From: Germán Diago (germandiago_at_[hidden])
Date: 2011-02-06 12:15:26
Hi all. I'm implementing a framework to use runtime concepts for a
project of myself.
I would like to know the interest in that library. For now, I have a
proof of concept working.
The goal of the library, for now, is to be able to use objects of
differente types without
having any inheritance requirements and being nonintrusive. The code
has my own standards
for naming conventions, but that can be changed later when I have
something ready for
consumption.
Now, to the metal. First, an example. Imagine we have two types of
Devices. One of them
is a DeviceC (which stands for Device Concept) and another, more
refined one is PlugableDeviceC.
With my library I can write something like this to create types that
can hold classes that model both concepts:
//Base concept
class IDeviceC {
public:
virtual std::size_t getCapacityInMB() const = 0;
};
template <class T>
class DeviceCModel : public MovableModelBase<T>, public IDeviceC {
public:
IMPLEMENT_MODEL_DEFAULT_MEMBERS(DeviceCModel)

▶ **PROVIDED DATA**:
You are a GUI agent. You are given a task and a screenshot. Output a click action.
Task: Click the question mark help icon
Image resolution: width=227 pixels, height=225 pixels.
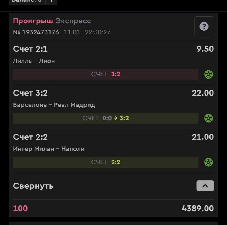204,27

▶ **TASK REQUIREMENTS**:
a. Answer these questions from the runtime concepts post:
(i) What does DeviceC stand for?
(ii) What does the author have working for now?
(iii) Which of the two device types is the more refined one?
b. Do these statements agree with the runtime concepts post? Answer yes or no for each, and quote the words that decide it.
(i) The author says the naming conventions in the code can be changed later.
(ii) PlugableDeviceC is described as less refined than DeviceC.
(iii) The library requires the types it uses to share an inheritance relationship.
c. Please quote the runtime concepts post, beginning at the words "The goal of" and stopping after "consumption.".
The data can be left aside.

▶ **ANSWERS TO EACH TASK**:
a.
(i) Device Concept.
(ii) A proof of concept.
(iii) PlugableDeviceC.

b.
(i) Yes: "that can be changed later"
(ii) No: "another, more refined one is PlugableDeviceC"
(iii) No: "without having any inheritance requirements"

c.
The goal of the library, for now, is to be able to use objects of
differente types without
having any inheritance requirements and being nonintrusive. The code
has my own standards
for naming conventions, but that can be changed later when I have
something ready for
consumption.